Your goal -
Would you repeat all the lines below, exactly as they stand?

(Stored items)
━━━━━━
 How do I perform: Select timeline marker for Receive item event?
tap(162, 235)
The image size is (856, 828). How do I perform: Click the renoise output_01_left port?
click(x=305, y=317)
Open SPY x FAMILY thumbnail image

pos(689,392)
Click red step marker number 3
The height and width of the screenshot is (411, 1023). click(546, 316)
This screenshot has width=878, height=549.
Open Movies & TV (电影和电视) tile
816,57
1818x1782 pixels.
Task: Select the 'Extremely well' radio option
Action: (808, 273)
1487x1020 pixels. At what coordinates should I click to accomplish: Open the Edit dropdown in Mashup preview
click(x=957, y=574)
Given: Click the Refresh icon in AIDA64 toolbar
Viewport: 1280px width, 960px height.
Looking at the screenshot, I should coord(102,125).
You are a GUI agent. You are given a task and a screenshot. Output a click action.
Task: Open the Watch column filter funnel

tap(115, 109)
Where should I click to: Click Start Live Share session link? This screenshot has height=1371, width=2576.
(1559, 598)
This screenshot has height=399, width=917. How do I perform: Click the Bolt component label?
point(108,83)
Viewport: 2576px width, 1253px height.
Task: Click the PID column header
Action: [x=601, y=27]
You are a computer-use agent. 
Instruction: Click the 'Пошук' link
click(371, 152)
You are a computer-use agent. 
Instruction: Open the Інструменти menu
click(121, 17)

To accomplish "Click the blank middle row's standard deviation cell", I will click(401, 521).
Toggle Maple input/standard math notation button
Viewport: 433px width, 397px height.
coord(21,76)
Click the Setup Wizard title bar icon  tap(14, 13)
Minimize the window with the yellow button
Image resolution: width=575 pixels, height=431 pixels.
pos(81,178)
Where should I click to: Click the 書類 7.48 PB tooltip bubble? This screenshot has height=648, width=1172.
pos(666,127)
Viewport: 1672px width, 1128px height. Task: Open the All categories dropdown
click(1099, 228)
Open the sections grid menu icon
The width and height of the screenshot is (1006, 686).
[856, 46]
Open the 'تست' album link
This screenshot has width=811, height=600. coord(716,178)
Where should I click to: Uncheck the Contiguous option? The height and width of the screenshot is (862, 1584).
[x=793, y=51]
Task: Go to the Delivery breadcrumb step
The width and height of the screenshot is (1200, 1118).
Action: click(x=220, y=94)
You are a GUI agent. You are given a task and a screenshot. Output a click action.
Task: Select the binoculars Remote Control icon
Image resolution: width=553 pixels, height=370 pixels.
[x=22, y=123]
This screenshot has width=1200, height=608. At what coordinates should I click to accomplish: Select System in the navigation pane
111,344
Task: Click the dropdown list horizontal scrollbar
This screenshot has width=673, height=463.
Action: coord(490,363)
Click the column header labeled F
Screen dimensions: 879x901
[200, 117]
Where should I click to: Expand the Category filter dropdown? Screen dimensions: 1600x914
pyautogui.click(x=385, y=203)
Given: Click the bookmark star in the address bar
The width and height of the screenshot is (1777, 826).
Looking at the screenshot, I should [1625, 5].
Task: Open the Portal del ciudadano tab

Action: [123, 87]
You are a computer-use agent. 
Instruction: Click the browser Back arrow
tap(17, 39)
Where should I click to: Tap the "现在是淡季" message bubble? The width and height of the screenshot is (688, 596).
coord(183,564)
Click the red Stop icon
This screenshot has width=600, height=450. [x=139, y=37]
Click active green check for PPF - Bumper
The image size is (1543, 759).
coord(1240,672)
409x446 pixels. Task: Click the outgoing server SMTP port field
━━━━━━
Reply -
 How do I perform: Select timeline marker for Receive item event?
tap(162, 235)
The image size is (856, 828). How do I perform: Click the renoise output_01_left port?
click(x=305, y=317)
Open SPY x FAMILY thumbnail image

pos(689,392)
Click red step marker number 3
The height and width of the screenshot is (411, 1023). click(546, 316)
This screenshot has width=878, height=549.
Open Movies & TV (电影和电视) tile
816,57
1818x1782 pixels.
Task: Select the 'Extremely well' radio option
Action: (808, 273)
1487x1020 pixels. At what coordinates should I click to accomplish: Open the Edit dropdown in Mashup preview
click(x=957, y=574)
Given: Click the Refresh icon in AIDA64 toolbar
Viewport: 1280px width, 960px height.
Looking at the screenshot, I should coord(102,125).
You are a GUI agent. You are given a task and a screenshot. Output a click action.
Task: Open the Watch column filter funnel

tap(115, 109)
Where should I click to: Click Start Live Share session link? This screenshot has height=1371, width=2576.
(1559, 598)
This screenshot has height=399, width=917. How do I perform: Click the Bolt component label?
point(108,83)
Viewport: 2576px width, 1253px height.
Task: Click the PID column header
Action: [x=601, y=27]
You are a computer-use agent. 
Instruction: Click the 'Пошук' link
click(371, 152)
You are a computer-use agent. 
Instruction: Open the Інструменти menu
click(121, 17)

To accomplish "Click the blank middle row's standard deviation cell", I will click(401, 521).
Toggle Maple input/standard math notation button
Viewport: 433px width, 397px height.
coord(21,76)
Click the Setup Wizard title bar icon  tap(14, 13)
Minimize the window with the yellow button
Image resolution: width=575 pixels, height=431 pixels.
pos(81,178)
Where should I click to: Click the 書類 7.48 PB tooltip bubble? This screenshot has height=648, width=1172.
pos(666,127)
Viewport: 1672px width, 1128px height. Task: Open the All categories dropdown
click(1099, 228)
Open the sections grid menu icon
The width and height of the screenshot is (1006, 686).
[856, 46]
Open the 'تست' album link
This screenshot has width=811, height=600. coord(716,178)
Where should I click to: Uncheck the Contiguous option? The height and width of the screenshot is (862, 1584).
[x=793, y=51]
Task: Go to the Delivery breadcrumb step
The width and height of the screenshot is (1200, 1118).
Action: click(x=220, y=94)
You are a GUI agent. You are given a task and a screenshot. Output a click action.
Task: Select the binoculars Remote Control icon
Image resolution: width=553 pixels, height=370 pixels.
[x=22, y=123]
This screenshot has width=1200, height=608. At what coordinates should I click to accomplish: Select System in the navigation pane
111,344
Task: Click the dropdown list horizontal scrollbar
This screenshot has width=673, height=463.
Action: coord(490,363)
Click the column header labeled F
Screen dimensions: 879x901
[200, 117]
Where should I click to: Expand the Category filter dropdown? Screen dimensions: 1600x914
pyautogui.click(x=385, y=203)
Given: Click the bookmark star in the address bar
The width and height of the screenshot is (1777, 826).
Looking at the screenshot, I should [1625, 5].
Task: Open the Portal del ciudadano tab

Action: [123, 87]
You are a computer-use agent. 
Instruction: Click the browser Back arrow
tap(17, 39)
Where should I click to: Tap the "现在是淡季" message bubble? The width and height of the screenshot is (688, 596).
coord(183,564)
Click the red Stop icon
This screenshot has width=600, height=450. [x=139, y=37]
Click active green check for PPF - Bumper
The image size is (1543, 759).
coord(1240,672)
409x446 pixels. Task: Click the outgoing server SMTP port field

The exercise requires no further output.